> Source material:
....
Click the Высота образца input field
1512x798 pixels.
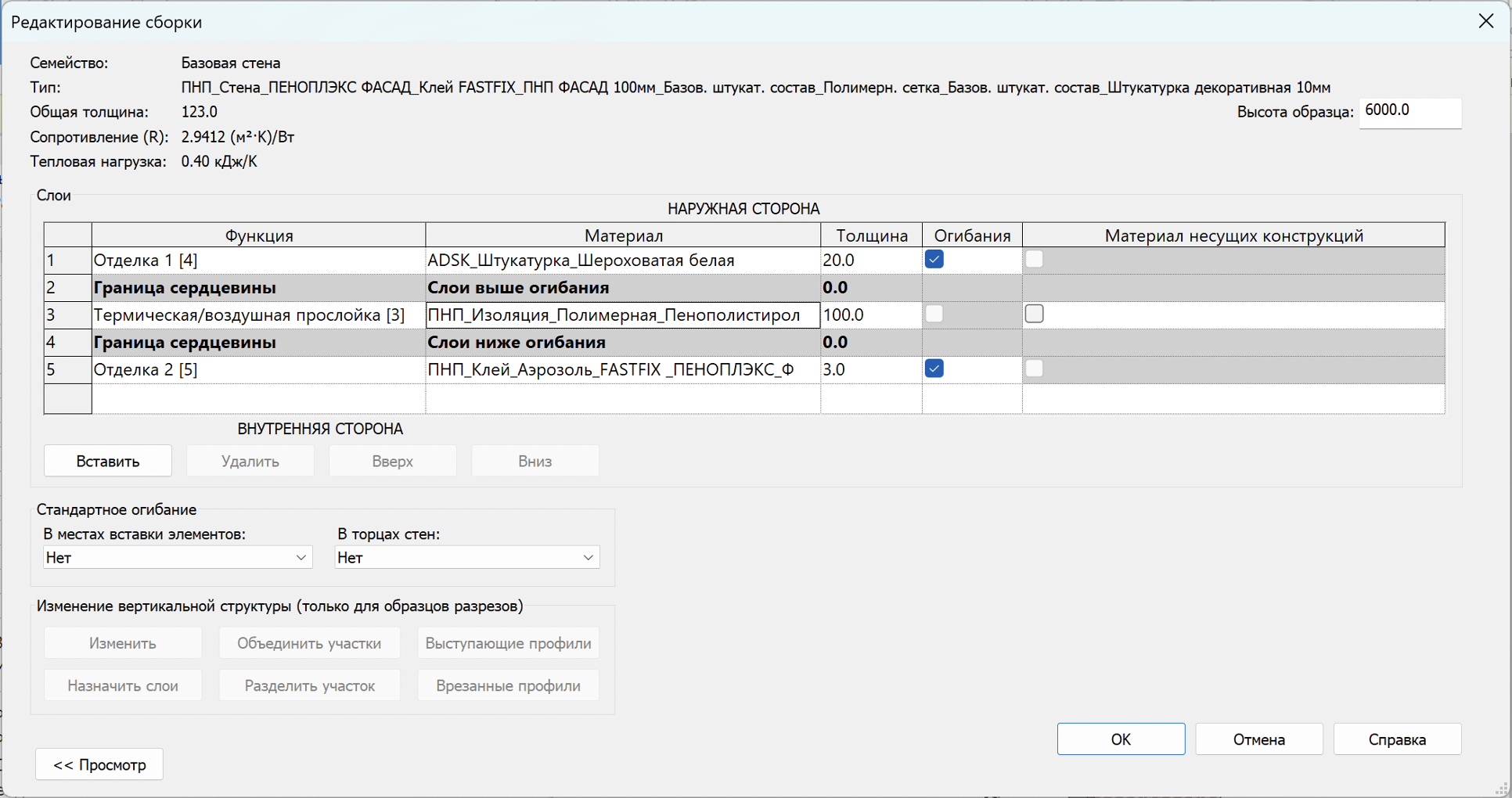coord(1409,112)
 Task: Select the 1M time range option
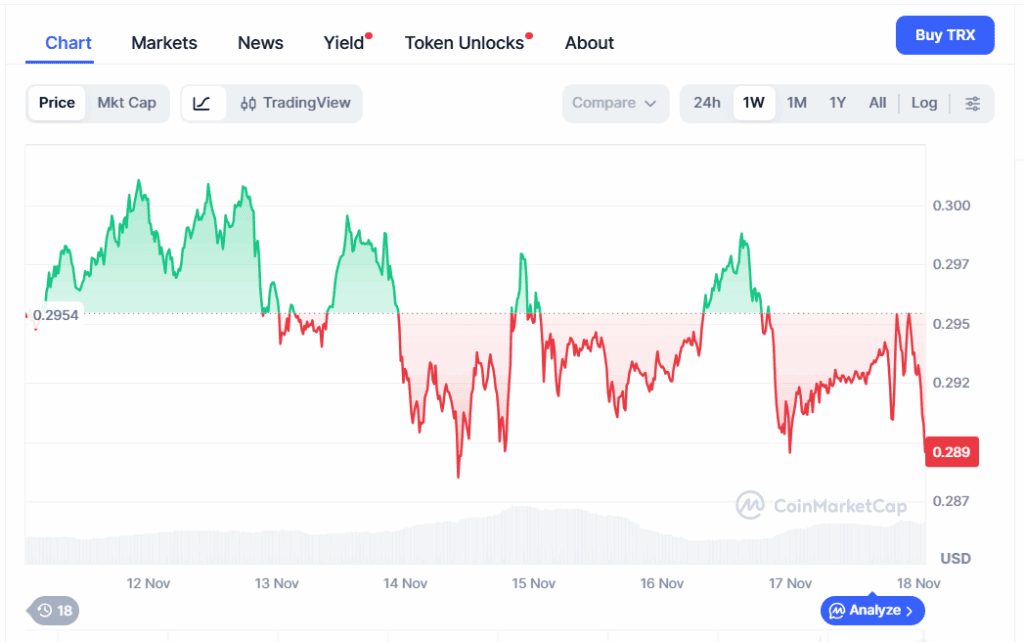coord(797,103)
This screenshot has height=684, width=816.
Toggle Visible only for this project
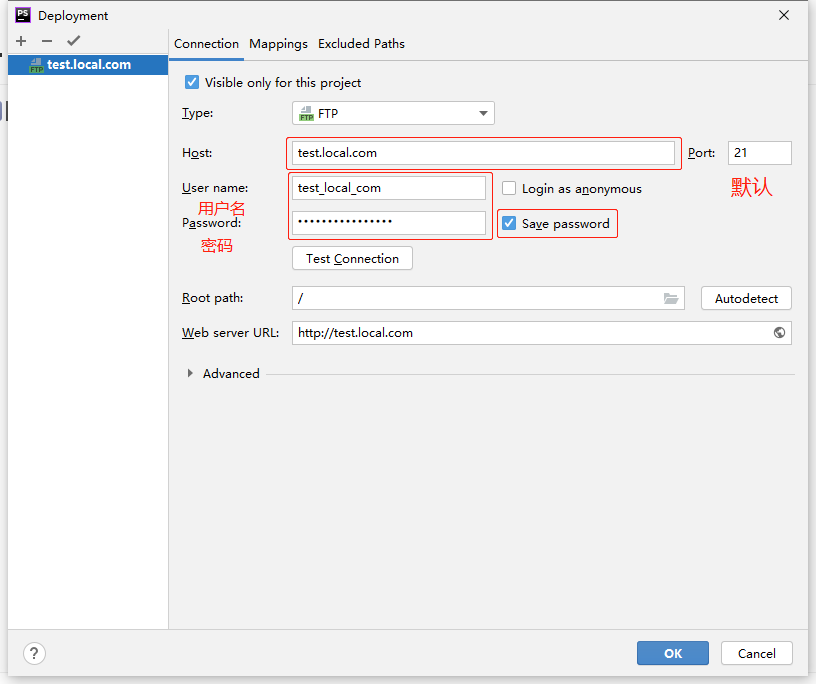[192, 83]
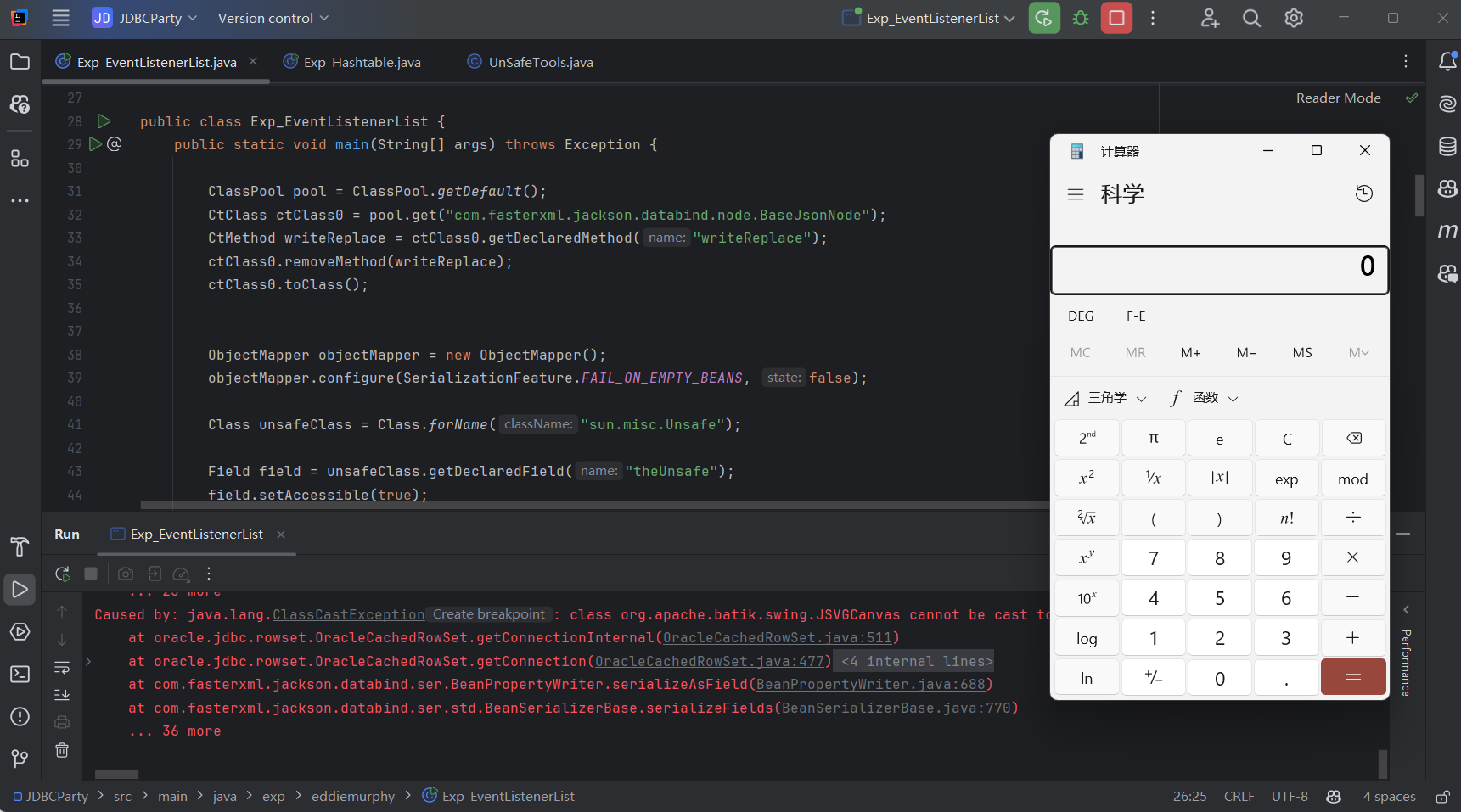Click the Debug bug icon in toolbar
Viewport: 1461px width, 812px height.
1081,18
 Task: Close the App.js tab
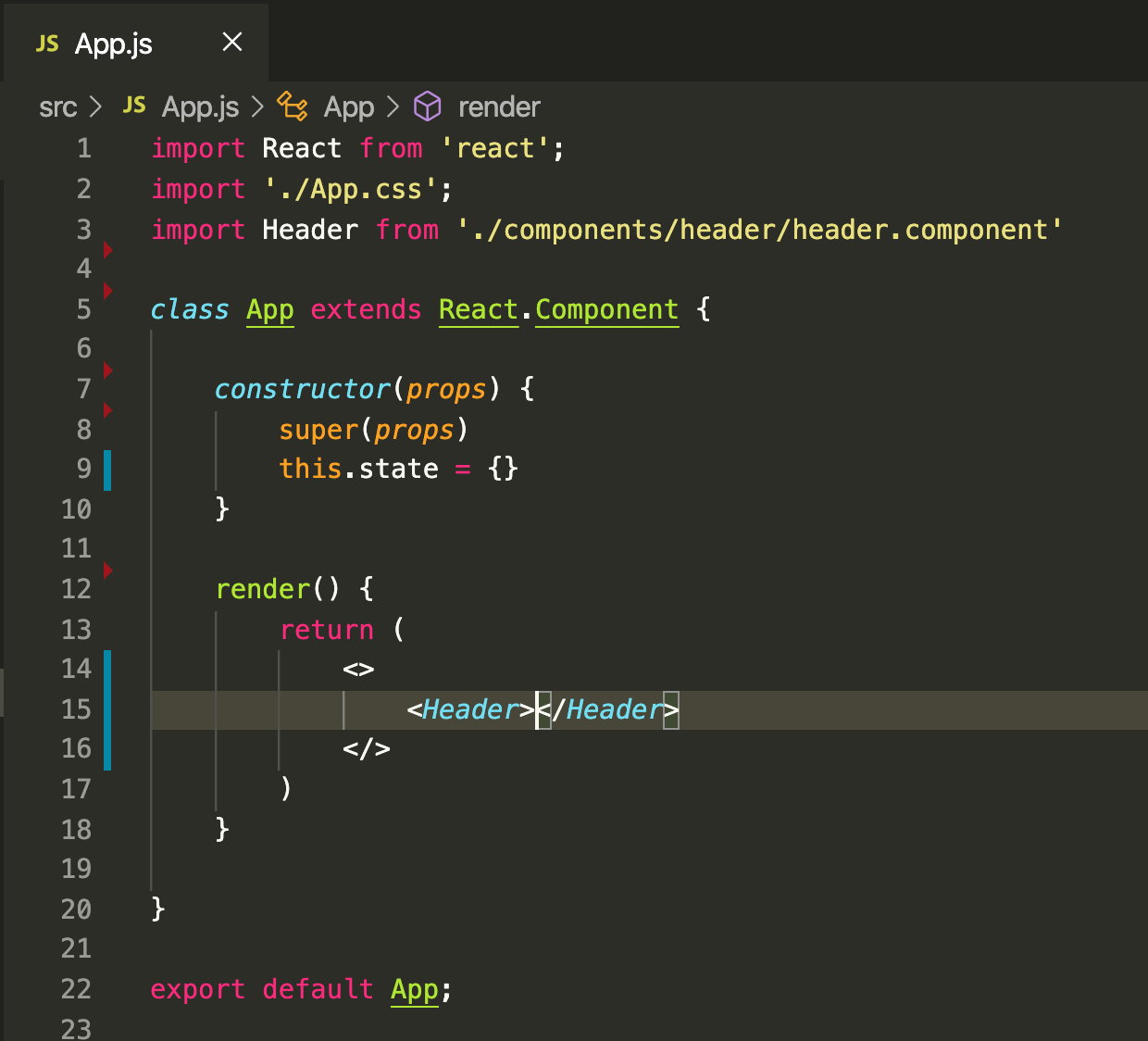(231, 42)
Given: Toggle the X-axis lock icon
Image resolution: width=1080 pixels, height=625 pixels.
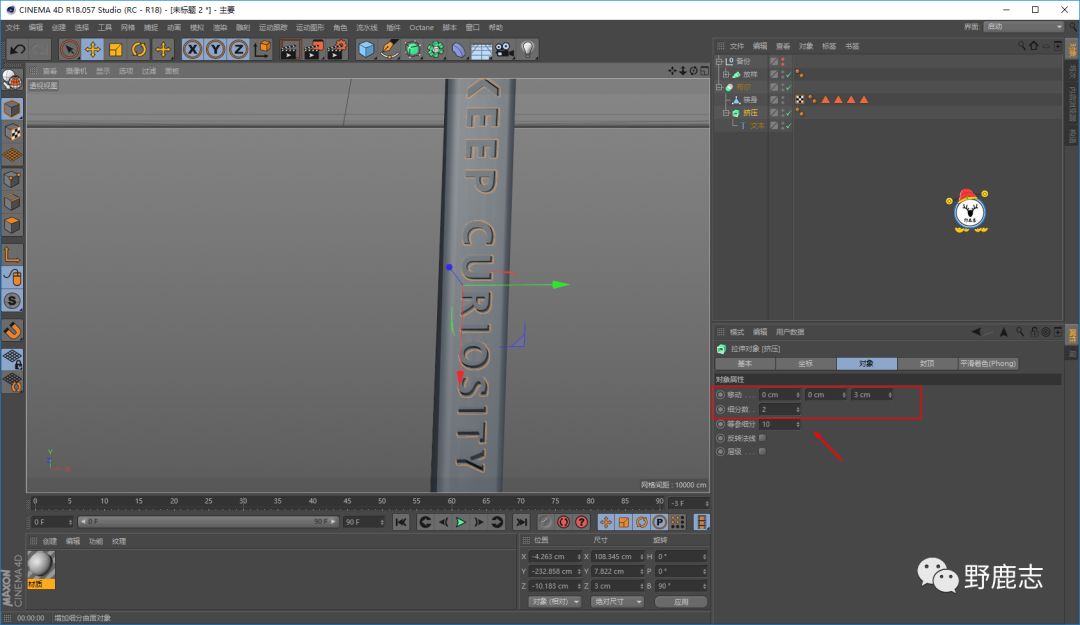Looking at the screenshot, I should tap(192, 49).
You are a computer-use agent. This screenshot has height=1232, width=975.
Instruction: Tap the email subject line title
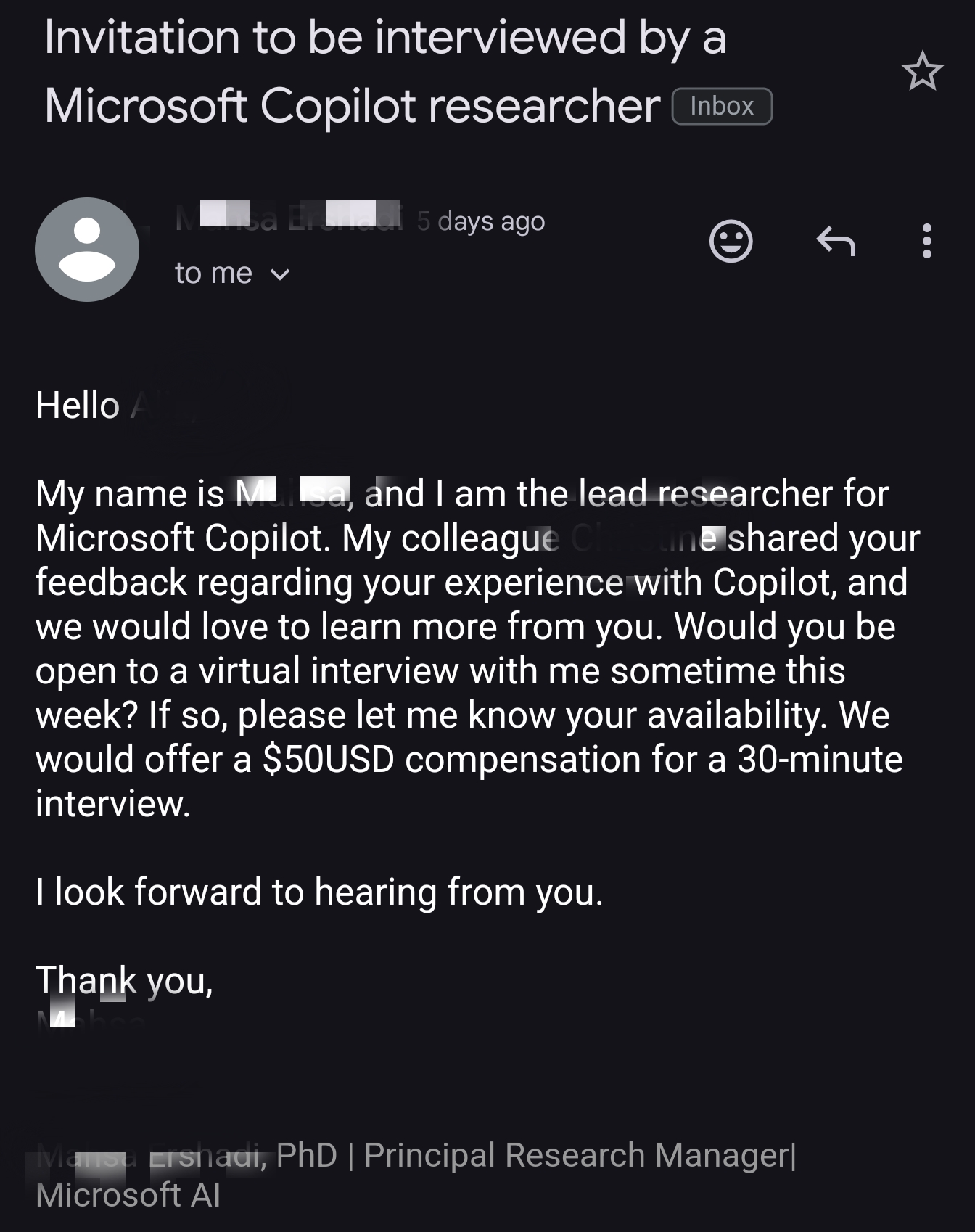384,71
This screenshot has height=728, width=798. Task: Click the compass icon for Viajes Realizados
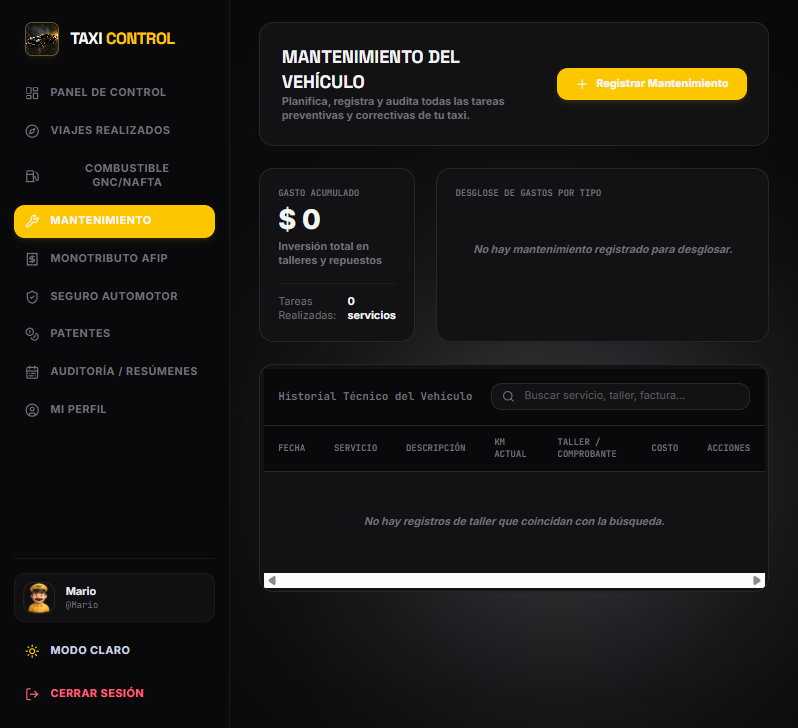[x=32, y=131]
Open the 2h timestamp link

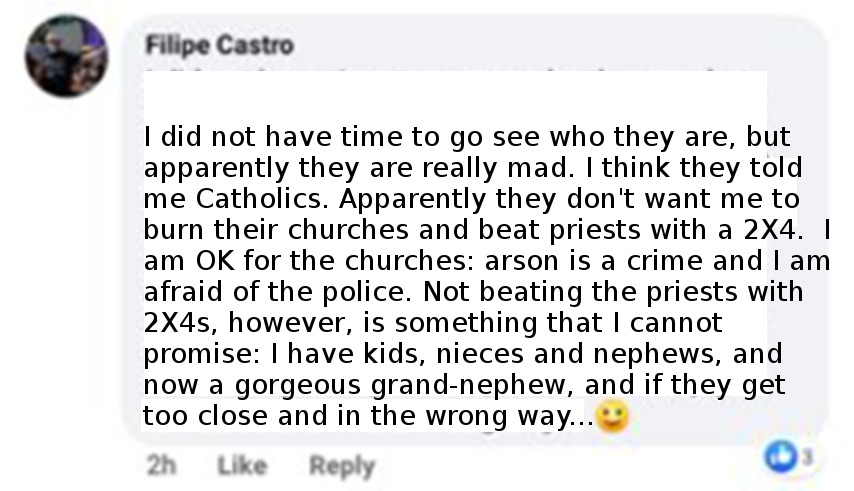tap(162, 465)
....
> Task item:
Transcribe exactly the lines above, running from the one that contains "Image resolution: width=1080" through the final line of the listing, and skip every picture.

> Solved problem:
Image resolution: width=1080 pixels, height=625 pixels.
Looking at the screenshot, I should tap(192, 49).
You are a computer-use agent. This screenshot has height=1232, width=975.
Instruction: Tap the email subject line title
384,71
This screenshot has height=728, width=798. Task: Click the compass icon for Viajes Realizados
[x=32, y=131]
Open the 2h timestamp link

tap(162, 465)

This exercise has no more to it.